Learn-by-Wire Guard cuts Qwen2.5-7B perplexity 18.7% under aggressive learning rates
A new governance layer that sits above AdamW observes training telemetry and applies bounded control, delivering 10.74 final perplexity on WikiText-103 where baseline AdamW hits 13.21—and remains trainable at 3× higher learning rates.

Language-model training runs are increasingly fragile under aggressive learning rates and scale, wasting compute on degraded checkpoints and diverged runs. A new preprint argues that a governance layer above the optimizer—rather than replacing the optimizer itself—can stabilize training under stress while preserving fixed objectives.
Learn-by-Wire Guard (LBW-Guard), introduced by Anis Radianis in a preprint posted May 21, observes training telemetry in real time and applies bounded control to AdamW execution without changing the update rule. The approach was evaluated in a stress-and-robustness suite centered on Qwen2.5 models and WikiText-103. In the 7B reference setting, LBW-Guard reduces final perplexity from 13.21 to 10.74—an 18.7 percent improvement—and cuts end-to-end training time from 392.54 seconds to 357.02 seconds, a 1.10× speedup. Under stronger learning-rate stress, baseline AdamW degrades to 1,885.24 final perplexity at LR=3e-3 and 659.76 at LR=1e-3, while LBW-Guard remains trainable at 11.57 and 10.33, respectively. Gradient-clipping baselines do not reproduce the effect.

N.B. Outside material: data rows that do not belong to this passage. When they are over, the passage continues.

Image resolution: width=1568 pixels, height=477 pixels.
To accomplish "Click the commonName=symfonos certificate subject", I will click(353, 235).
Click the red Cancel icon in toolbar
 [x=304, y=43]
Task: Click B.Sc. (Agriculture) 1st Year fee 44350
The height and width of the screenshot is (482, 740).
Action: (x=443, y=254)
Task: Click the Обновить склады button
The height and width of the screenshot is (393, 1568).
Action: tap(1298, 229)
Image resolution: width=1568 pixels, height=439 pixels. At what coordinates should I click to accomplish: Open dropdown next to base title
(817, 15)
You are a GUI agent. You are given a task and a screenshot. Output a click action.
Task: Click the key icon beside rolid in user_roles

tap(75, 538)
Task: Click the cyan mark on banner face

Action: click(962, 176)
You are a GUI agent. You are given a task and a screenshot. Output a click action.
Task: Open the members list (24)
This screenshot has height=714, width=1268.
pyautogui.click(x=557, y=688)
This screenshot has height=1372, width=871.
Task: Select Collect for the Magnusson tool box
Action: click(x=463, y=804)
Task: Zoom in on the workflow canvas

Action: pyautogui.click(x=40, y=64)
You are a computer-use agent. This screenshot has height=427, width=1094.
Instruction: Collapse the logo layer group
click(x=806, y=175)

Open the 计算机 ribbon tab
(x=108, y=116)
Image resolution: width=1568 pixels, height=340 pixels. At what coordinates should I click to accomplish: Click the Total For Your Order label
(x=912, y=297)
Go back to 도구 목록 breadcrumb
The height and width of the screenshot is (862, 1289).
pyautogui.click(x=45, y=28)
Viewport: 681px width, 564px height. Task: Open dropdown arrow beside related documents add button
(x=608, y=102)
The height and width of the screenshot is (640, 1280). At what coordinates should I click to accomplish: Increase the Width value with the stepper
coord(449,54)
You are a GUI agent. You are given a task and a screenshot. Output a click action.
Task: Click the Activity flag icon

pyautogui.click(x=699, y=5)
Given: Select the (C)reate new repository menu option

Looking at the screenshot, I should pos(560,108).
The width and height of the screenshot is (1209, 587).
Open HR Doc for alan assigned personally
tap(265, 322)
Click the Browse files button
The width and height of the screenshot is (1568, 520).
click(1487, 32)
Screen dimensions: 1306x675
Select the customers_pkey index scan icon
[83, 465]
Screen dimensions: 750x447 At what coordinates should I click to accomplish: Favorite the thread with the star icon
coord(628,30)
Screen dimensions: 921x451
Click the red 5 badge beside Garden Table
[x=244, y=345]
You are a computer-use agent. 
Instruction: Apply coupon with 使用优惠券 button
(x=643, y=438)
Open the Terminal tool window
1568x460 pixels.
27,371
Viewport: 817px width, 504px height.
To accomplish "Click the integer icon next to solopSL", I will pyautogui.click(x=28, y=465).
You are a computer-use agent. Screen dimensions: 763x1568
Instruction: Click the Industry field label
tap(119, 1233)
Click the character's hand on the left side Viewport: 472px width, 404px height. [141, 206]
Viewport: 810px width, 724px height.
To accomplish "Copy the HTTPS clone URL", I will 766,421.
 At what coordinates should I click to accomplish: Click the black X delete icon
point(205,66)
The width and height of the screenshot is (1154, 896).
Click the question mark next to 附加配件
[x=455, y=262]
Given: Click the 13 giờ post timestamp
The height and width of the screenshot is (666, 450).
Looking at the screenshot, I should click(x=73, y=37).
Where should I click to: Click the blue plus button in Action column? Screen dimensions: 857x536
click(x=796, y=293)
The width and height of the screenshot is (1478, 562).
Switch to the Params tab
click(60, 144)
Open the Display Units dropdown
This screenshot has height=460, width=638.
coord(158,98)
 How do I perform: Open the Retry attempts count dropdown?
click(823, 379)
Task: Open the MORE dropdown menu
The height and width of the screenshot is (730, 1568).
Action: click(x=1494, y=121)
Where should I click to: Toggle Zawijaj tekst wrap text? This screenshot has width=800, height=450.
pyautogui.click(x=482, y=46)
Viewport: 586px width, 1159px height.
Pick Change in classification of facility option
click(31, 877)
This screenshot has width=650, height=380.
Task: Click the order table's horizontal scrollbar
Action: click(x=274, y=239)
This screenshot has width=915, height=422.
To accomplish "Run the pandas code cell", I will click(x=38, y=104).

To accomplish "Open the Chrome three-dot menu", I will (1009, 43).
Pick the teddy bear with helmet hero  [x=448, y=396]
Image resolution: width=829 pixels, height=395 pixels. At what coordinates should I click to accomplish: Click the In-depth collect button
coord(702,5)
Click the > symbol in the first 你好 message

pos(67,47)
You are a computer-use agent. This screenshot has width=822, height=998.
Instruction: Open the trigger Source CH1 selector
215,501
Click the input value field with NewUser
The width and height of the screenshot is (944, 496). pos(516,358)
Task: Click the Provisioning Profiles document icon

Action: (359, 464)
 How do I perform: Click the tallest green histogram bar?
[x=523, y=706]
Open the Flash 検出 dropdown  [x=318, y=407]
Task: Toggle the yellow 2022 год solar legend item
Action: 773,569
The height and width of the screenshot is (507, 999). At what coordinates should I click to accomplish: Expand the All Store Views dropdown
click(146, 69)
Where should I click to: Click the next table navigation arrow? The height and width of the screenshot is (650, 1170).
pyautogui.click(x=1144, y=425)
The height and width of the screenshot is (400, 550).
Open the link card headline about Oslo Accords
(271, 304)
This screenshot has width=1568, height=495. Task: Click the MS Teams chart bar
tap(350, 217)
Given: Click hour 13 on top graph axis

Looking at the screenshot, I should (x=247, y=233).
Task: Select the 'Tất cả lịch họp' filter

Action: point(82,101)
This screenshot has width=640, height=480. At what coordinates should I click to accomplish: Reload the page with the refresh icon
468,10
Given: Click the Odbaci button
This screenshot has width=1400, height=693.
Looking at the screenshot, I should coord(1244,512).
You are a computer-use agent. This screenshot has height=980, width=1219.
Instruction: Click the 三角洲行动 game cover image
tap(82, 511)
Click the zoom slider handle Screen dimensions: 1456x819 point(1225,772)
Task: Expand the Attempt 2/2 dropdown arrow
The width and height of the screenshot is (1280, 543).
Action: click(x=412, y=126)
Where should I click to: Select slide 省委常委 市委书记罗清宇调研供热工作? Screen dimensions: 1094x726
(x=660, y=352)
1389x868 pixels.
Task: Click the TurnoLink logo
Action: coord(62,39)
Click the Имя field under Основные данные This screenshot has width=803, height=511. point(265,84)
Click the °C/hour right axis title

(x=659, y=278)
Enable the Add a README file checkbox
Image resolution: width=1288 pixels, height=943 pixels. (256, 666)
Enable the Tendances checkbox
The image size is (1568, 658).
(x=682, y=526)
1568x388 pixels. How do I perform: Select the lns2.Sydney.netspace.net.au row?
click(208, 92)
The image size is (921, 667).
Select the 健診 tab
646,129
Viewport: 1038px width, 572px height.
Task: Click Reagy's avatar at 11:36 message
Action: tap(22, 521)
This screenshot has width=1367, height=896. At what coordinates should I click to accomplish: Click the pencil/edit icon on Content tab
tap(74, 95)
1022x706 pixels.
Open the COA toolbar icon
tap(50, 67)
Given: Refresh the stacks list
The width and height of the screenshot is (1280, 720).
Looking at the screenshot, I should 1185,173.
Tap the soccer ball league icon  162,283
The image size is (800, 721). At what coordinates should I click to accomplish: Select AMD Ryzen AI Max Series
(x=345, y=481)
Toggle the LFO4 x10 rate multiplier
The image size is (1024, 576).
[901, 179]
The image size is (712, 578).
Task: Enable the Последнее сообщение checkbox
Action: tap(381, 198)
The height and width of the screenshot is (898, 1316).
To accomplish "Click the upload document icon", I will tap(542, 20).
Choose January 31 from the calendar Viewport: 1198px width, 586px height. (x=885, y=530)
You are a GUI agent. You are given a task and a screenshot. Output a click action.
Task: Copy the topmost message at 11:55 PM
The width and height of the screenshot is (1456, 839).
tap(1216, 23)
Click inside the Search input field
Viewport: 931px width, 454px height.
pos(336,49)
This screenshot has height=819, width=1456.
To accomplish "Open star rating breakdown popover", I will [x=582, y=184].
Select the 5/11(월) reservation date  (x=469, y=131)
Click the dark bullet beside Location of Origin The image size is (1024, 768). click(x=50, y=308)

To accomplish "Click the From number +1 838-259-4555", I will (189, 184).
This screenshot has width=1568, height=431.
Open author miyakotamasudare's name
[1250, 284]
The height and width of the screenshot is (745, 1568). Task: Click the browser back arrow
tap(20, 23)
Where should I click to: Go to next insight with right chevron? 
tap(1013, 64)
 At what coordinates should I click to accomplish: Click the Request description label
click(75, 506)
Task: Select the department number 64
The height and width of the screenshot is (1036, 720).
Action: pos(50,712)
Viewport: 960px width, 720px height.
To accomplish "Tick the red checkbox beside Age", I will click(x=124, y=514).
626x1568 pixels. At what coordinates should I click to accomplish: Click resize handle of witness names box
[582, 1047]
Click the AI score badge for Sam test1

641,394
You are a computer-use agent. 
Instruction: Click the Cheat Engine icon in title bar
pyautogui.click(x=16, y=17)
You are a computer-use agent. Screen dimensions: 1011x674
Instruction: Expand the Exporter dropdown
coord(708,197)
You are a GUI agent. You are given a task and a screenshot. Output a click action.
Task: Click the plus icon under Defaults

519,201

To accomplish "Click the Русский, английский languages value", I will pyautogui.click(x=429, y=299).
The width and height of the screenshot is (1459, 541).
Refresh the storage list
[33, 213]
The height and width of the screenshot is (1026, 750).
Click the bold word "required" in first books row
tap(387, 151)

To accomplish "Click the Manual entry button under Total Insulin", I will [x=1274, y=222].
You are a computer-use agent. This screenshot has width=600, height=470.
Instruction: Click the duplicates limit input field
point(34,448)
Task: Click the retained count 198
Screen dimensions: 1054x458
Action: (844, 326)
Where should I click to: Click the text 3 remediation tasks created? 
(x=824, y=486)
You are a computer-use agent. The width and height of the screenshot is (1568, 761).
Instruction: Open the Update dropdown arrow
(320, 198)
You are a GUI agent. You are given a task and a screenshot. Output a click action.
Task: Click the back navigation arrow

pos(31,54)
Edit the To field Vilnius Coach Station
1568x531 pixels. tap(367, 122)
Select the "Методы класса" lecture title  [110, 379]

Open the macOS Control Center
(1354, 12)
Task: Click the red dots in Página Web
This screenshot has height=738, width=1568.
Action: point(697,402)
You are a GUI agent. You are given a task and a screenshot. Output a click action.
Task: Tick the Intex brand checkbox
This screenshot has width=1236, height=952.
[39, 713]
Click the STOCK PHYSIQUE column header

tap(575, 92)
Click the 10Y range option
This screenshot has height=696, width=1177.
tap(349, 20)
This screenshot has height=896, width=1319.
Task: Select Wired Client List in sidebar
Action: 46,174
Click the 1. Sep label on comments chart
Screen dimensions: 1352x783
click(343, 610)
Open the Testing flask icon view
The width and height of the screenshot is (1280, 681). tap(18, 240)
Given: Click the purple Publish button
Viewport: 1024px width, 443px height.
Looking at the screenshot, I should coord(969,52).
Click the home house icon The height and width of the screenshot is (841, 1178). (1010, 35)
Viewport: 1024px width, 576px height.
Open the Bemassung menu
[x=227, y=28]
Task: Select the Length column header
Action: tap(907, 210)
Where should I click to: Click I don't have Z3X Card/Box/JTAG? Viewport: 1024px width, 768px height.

The evaluation also includes model-size comparisons against Qwen2.5-3B and Qwen2.5-14B, plus a no-LoRA TinyLlama-1B full-parameter sanity check. The results support the conclusion that stability-sensitive LLM training can benefit from a governance plane above the optimizer, distinct from both optimizer replacement and local gradient suppression.